>> begin
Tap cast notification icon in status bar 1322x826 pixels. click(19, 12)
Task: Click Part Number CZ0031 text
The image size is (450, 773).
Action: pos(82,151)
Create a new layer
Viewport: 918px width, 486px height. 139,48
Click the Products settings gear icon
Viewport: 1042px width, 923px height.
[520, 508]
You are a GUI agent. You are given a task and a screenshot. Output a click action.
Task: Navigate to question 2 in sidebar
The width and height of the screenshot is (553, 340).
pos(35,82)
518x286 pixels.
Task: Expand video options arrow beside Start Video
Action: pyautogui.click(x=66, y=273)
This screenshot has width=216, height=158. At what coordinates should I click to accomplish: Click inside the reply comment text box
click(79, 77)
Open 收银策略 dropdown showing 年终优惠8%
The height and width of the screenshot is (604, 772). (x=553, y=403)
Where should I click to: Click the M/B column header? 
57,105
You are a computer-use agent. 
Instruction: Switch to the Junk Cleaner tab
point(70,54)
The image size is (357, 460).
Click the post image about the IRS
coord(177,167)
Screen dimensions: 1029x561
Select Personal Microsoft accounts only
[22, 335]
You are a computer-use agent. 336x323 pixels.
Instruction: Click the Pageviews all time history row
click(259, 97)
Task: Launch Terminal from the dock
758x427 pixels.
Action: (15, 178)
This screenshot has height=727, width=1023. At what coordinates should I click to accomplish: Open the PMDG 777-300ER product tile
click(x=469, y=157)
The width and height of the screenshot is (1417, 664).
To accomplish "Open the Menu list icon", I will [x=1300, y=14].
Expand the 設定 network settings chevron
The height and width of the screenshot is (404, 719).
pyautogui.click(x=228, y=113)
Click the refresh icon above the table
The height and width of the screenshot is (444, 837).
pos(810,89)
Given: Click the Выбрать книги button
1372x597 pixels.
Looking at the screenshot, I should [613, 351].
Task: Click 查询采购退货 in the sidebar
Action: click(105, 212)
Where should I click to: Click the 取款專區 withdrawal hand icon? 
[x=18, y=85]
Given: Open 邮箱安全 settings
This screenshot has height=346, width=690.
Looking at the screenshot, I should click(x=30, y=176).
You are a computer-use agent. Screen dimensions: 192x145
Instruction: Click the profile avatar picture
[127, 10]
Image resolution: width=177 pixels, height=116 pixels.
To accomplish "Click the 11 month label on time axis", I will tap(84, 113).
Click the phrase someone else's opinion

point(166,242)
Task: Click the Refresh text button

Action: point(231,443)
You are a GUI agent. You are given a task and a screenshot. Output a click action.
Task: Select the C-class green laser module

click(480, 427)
>> end
- Problem statement -
From the material above, pick out each line that contains the word "coordinates".

- Result of this exercise -
This screenshot has width=216, height=158. At what coordinates should I click to accomplish: Click inside the reply comment text box
This screenshot has height=727, width=1023. At what coordinates should I click to accomplish: Open the PMDG 777-300ER product tile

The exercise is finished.